* **THE EXERCISE**:
Reproduce every line of the records below word for word, leaving out the pictures.

* **PROVIDED RECORDS**:
⟨
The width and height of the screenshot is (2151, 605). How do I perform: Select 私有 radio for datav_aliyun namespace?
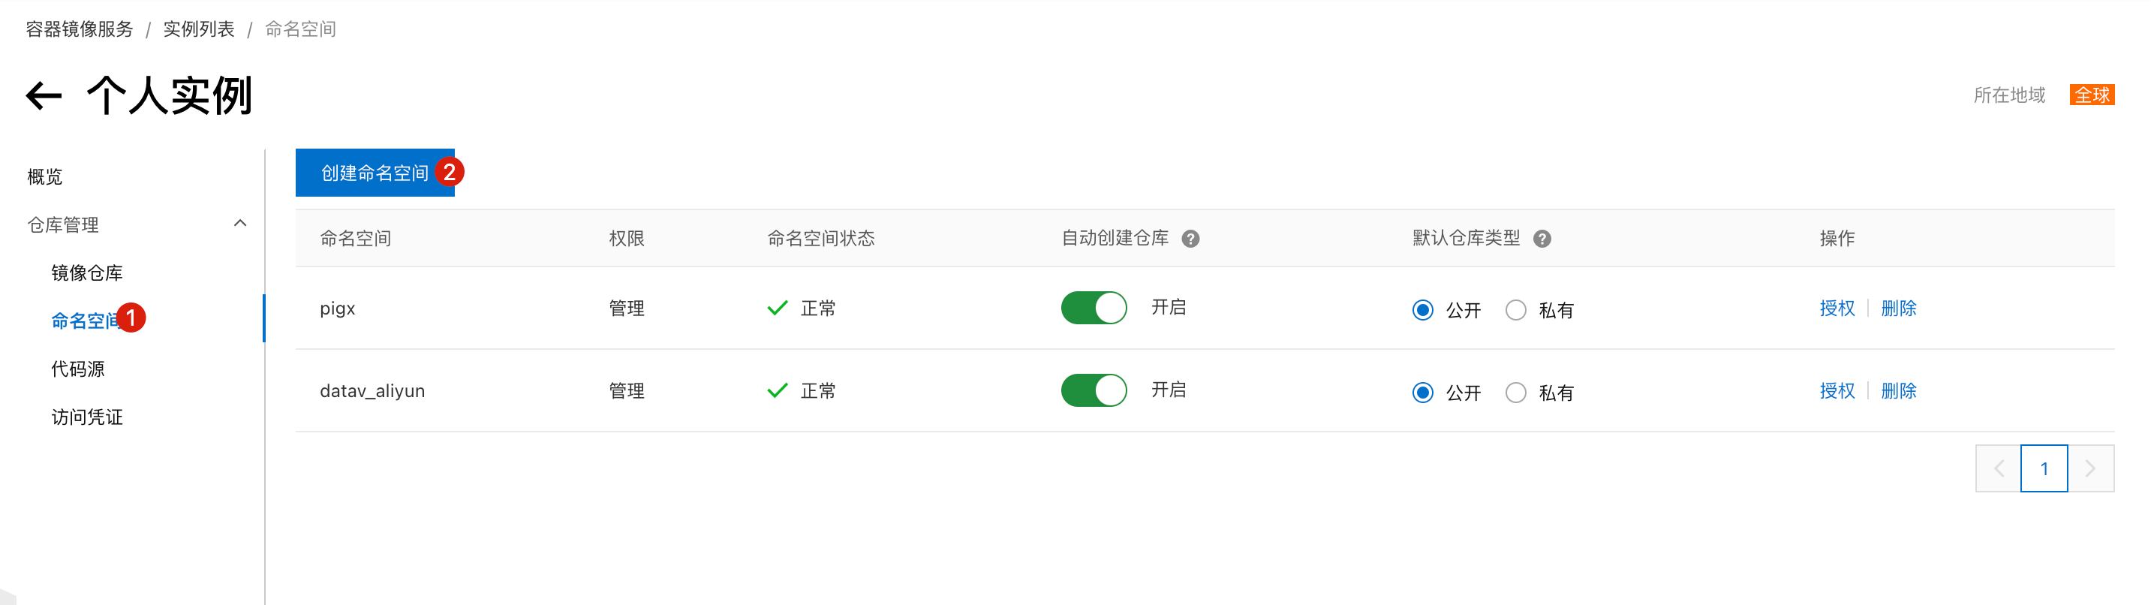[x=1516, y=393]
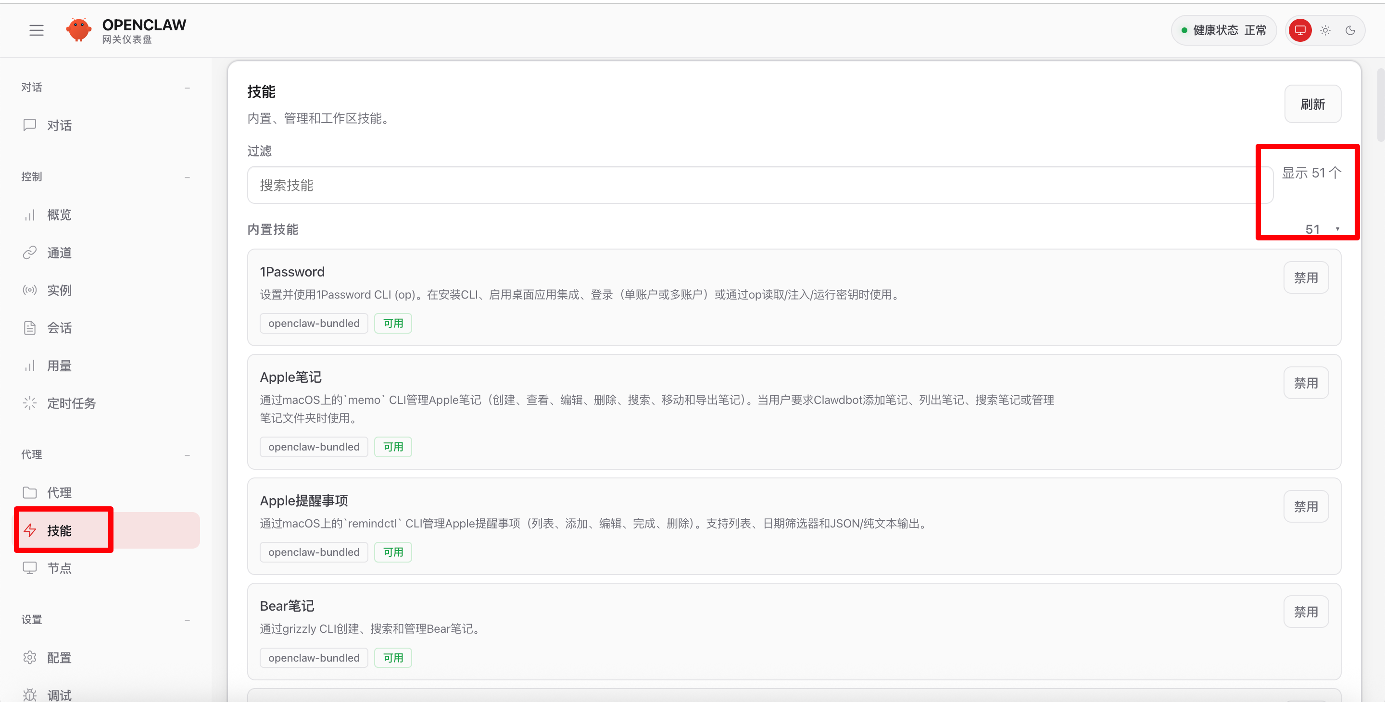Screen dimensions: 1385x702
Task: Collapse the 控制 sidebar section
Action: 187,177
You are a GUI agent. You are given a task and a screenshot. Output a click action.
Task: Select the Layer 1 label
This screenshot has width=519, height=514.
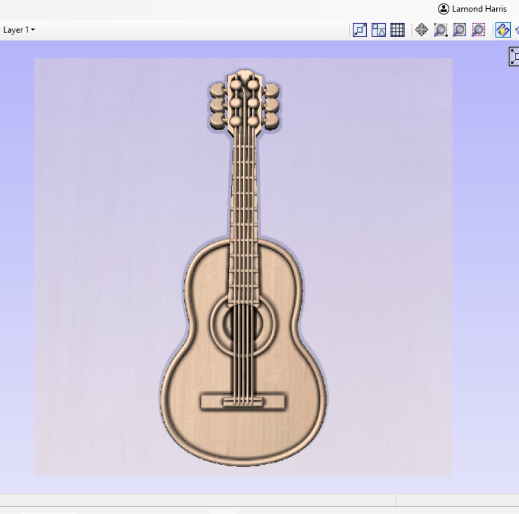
⟩
* **FINAL RESULT**:
The width and height of the screenshot is (2151, 605). How do I perform: Select 私有 radio for datav_aliyun namespace?
[x=1516, y=393]
Screen dimensions: 1385x702
Task: Collapse the 控制 sidebar section
Action: 187,177
You are a GUI agent. You are given a task and a screenshot. Output a click action.
Task: Select the Layer 1 label
This screenshot has width=519, height=514.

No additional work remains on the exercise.